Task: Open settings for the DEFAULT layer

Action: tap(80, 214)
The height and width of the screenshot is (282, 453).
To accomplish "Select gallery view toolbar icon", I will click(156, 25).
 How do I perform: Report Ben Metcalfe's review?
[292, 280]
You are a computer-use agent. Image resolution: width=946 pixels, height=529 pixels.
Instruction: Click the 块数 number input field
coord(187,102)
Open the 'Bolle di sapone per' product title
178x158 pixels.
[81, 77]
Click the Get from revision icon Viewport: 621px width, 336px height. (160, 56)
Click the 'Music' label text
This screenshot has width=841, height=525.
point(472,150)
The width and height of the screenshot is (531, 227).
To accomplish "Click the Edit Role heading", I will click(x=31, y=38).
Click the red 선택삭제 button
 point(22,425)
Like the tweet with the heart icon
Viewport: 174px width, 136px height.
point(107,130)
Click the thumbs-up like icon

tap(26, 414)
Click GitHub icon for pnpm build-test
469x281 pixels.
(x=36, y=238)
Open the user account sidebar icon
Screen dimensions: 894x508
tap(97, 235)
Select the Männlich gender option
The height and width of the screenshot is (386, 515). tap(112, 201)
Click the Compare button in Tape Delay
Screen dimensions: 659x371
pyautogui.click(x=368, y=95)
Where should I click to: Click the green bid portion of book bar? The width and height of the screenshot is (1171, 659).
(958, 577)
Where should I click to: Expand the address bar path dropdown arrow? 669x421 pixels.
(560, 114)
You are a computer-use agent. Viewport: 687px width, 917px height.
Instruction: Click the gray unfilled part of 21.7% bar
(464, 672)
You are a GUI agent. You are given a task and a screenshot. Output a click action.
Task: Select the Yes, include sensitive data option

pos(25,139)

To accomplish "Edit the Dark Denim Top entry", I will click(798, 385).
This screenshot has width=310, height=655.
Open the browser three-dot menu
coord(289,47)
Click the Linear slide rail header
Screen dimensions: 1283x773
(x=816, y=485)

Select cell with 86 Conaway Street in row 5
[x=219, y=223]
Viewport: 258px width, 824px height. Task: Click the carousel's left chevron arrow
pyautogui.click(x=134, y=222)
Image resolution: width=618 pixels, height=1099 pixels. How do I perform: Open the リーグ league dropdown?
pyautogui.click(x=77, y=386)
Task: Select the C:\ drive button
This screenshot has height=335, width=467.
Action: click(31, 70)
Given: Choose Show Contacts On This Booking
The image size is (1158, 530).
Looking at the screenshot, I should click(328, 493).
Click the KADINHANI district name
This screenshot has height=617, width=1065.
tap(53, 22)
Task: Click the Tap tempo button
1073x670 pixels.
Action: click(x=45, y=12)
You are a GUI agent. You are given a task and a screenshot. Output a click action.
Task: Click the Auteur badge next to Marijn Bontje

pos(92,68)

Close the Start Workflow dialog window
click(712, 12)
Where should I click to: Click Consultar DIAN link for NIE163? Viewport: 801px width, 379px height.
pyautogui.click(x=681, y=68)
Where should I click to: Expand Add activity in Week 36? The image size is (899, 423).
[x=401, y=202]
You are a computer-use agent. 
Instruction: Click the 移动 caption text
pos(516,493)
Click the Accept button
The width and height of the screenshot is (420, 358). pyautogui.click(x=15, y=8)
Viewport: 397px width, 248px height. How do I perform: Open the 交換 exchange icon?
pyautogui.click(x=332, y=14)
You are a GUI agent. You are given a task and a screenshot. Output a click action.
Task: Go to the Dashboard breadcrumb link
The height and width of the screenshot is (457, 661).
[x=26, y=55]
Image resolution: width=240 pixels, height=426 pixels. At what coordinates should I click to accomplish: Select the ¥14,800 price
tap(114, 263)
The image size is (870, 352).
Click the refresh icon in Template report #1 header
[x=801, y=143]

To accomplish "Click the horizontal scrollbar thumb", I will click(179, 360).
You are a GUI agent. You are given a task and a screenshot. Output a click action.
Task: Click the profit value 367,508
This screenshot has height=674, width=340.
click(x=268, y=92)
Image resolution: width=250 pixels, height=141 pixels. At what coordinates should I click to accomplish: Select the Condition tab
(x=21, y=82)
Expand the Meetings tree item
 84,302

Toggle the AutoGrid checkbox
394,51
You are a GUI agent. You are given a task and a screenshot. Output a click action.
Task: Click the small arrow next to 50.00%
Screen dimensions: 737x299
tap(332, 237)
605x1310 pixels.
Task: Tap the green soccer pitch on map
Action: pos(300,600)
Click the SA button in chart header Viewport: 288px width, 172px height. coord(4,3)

+===+

Each entry above should be written again exactly.

Task: Open settings for the DEFAULT layer

Action: tap(80, 214)
The height and width of the screenshot is (282, 453).
To accomplish "Select gallery view toolbar icon", I will click(156, 25).
 How do I perform: Report Ben Metcalfe's review?
[292, 280]
You are a computer-use agent. Image resolution: width=946 pixels, height=529 pixels.
Instruction: Click the 块数 number input field
coord(187,102)
Open the 'Bolle di sapone per' product title
178x158 pixels.
[81, 77]
Click the Get from revision icon Viewport: 621px width, 336px height. (160, 56)
Click the 'Music' label text
This screenshot has width=841, height=525.
point(472,150)
The width and height of the screenshot is (531, 227).
To accomplish "Click the Edit Role heading", I will click(x=31, y=38).
Click the red 선택삭제 button
 point(22,425)
Like the tweet with the heart icon
Viewport: 174px width, 136px height.
point(107,130)
Click the thumbs-up like icon

tap(26, 414)
Click GitHub icon for pnpm build-test
469x281 pixels.
(x=36, y=238)
Open the user account sidebar icon
Screen dimensions: 894x508
tap(97, 235)
Select the Männlich gender option
The height and width of the screenshot is (386, 515). tap(112, 201)
Click the Compare button in Tape Delay
Screen dimensions: 659x371
pyautogui.click(x=368, y=95)
Where should I click to: Click the green bid portion of book bar? The width and height of the screenshot is (1171, 659).
(958, 577)
Where should I click to: Expand the address bar path dropdown arrow? 669x421 pixels.
(560, 114)
You are a computer-use agent. Viewport: 687px width, 917px height.
Instruction: Click the gray unfilled part of 21.7% bar
(464, 672)
You are a GUI agent. You are given a task and a screenshot. Output a click action.
Task: Select the Yes, include sensitive data option

pos(25,139)

To accomplish "Edit the Dark Denim Top entry", I will click(798, 385).
This screenshot has width=310, height=655.
Open the browser three-dot menu
coord(289,47)
Click the Linear slide rail header
Screen dimensions: 1283x773
(x=816, y=485)

Select cell with 86 Conaway Street in row 5
[x=219, y=223]
Viewport: 258px width, 824px height. Task: Click the carousel's left chevron arrow
pyautogui.click(x=134, y=222)
Image resolution: width=618 pixels, height=1099 pixels. How do I perform: Open the リーグ league dropdown?
pyautogui.click(x=77, y=386)
Task: Select the C:\ drive button
This screenshot has height=335, width=467.
Action: click(31, 70)
Given: Choose Show Contacts On This Booking
The image size is (1158, 530).
Looking at the screenshot, I should click(328, 493).
Click the KADINHANI district name
This screenshot has height=617, width=1065.
tap(53, 22)
Task: Click the Tap tempo button
1073x670 pixels.
Action: click(x=45, y=12)
You are a GUI agent. You are given a task and a screenshot. Output a click action.
Task: Click the Auteur badge next to Marijn Bontje

pos(92,68)

Close the Start Workflow dialog window
click(712, 12)
Where should I click to: Click Consultar DIAN link for NIE163? Viewport: 801px width, 379px height.
pyautogui.click(x=681, y=68)
Where should I click to: Expand Add activity in Week 36? The image size is (899, 423).
[x=401, y=202]
You are a computer-use agent. 
Instruction: Click the 移动 caption text
pos(516,493)
Click the Accept button
The width and height of the screenshot is (420, 358). pyautogui.click(x=15, y=8)
Viewport: 397px width, 248px height. How do I perform: Open the 交換 exchange icon?
pyautogui.click(x=332, y=14)
You are a GUI agent. You are given a task and a screenshot. Output a click action.
Task: Go to the Dashboard breadcrumb link
The height and width of the screenshot is (457, 661).
[x=26, y=55]
Image resolution: width=240 pixels, height=426 pixels. At what coordinates should I click to accomplish: Select the ¥14,800 price
tap(114, 263)
The image size is (870, 352).
Click the refresh icon in Template report #1 header
[x=801, y=143]

To accomplish "Click the horizontal scrollbar thumb", I will click(179, 360).
You are a GUI agent. You are given a task and a screenshot. Output a click action.
Task: Click the profit value 367,508
This screenshot has height=674, width=340.
click(x=268, y=92)
Image resolution: width=250 pixels, height=141 pixels. At what coordinates should I click to accomplish: Select the Condition tab
(x=21, y=82)
Expand the Meetings tree item
 84,302

Toggle the AutoGrid checkbox
394,51
You are a GUI agent. You are given a task and a screenshot. Output a click action.
Task: Click the small arrow next to 50.00%
Screen dimensions: 737x299
tap(332, 237)
605x1310 pixels.
Task: Tap the green soccer pitch on map
Action: pos(300,600)
Click the SA button in chart header Viewport: 288px width, 172px height. coord(4,3)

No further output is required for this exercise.